Sistem Yayıncılık’ın Cinsel Eğitim Dizisi’nin editörü Psikolog Birsen Özkan, son zamanlarda çocuklara yönelik cinsel istismar, taciz ve tecavüz olayları ile ilgili şunları söyledi:
“Bu olayları eskiye oranla daha çok duyar olduk. Bunun birçok nedeni var. Nedenler değil, çözümler üzerinde duralım. Ana babaların yandığı kadar hepimizin de içini yakan bu olaylardan yavrularımızı koruyabilmek için ana babaların ve eğitim kurumlarının neler yapabileceklerini konuşalım.
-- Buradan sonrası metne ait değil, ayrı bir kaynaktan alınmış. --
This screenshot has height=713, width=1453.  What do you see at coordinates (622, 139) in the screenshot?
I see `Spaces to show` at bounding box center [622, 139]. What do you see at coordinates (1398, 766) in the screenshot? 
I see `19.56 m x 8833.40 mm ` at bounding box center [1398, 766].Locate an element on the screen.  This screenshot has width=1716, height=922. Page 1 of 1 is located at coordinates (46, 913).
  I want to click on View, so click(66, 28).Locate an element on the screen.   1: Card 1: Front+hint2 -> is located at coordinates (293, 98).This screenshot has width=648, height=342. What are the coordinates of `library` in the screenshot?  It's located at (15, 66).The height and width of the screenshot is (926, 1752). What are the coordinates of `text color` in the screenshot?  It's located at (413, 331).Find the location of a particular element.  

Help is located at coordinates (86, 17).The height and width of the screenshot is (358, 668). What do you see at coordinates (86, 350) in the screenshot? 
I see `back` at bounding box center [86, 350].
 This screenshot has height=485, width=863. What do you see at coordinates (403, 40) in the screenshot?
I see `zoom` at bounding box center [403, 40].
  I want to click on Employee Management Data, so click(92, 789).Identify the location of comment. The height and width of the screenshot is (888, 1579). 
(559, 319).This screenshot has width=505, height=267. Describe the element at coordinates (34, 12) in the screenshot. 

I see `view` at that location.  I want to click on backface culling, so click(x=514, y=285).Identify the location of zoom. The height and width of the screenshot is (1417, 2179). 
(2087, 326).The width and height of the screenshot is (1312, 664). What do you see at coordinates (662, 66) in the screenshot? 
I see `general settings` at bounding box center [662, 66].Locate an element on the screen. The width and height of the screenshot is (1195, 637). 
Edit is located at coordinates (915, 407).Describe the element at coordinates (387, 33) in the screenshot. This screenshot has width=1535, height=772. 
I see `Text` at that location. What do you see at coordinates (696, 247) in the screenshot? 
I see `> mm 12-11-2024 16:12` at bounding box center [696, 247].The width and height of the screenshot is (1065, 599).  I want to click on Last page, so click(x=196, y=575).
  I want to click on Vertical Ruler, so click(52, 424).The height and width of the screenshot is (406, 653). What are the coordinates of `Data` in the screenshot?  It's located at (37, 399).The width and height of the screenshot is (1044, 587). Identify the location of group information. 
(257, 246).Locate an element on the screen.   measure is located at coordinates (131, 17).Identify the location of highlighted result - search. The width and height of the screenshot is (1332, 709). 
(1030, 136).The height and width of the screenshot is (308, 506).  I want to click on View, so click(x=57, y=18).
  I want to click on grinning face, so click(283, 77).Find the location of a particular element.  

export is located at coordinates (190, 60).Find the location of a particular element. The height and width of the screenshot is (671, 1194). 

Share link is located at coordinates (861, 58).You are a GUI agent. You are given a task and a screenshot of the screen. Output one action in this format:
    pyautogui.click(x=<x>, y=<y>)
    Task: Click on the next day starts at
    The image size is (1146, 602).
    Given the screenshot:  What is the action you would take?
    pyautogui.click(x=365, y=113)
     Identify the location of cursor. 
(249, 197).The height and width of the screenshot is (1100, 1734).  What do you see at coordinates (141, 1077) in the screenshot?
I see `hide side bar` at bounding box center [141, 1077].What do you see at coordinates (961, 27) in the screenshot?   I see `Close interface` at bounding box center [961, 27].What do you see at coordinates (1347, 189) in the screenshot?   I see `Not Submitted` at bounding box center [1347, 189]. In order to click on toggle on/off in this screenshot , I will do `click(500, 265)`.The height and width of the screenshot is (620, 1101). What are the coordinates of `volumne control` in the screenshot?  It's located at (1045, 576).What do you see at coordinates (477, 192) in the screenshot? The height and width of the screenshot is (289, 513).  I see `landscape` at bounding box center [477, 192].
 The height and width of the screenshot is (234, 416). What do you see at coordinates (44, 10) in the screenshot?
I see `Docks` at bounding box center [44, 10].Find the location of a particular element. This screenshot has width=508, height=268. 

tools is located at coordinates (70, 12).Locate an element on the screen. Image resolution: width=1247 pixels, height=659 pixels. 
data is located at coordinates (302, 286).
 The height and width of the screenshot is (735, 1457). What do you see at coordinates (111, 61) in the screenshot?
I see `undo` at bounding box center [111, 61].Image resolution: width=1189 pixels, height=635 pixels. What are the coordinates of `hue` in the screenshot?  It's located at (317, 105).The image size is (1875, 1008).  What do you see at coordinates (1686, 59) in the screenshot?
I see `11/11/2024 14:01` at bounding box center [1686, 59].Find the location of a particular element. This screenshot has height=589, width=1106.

Amerika’da cinsel taciz ve tecavüze uğrayan çocukların aile yapılarının incelendiği bir araştırma yapılmış. Bu çocukların ailelerin tümünün, çocuklarını baskıcı bir eğitimle büyüttükleri saptanmış. Çocuk evde ana babasına “Hayır” demeyi öğrenmediği için, bu öğrenmişliği her büyüğe karşı transfer ediyor ve büyüklere “sessizce itaat” ediyor demek ki.Öncelikle aileler çocukları ile iletişimlerinde onlara söz hakkı vermeli, “hayır”larını duymalı ki, çocuklar büyüklere “hayır” denilebileceğini öğrensinler.

Aileler çocukların cinsel eğitimine önem vermeli. Çocuklarına okula başlamadan önce verecekleri eğitimde tacizden ve tecavüzden korunabilmesi için bedeninin ona ait olduğuna ve istemeden kimsenin bedenine, özellikle cinsel bölgelerine değmemesine özen göstermesi gerektiğine önemle yer vermelidir.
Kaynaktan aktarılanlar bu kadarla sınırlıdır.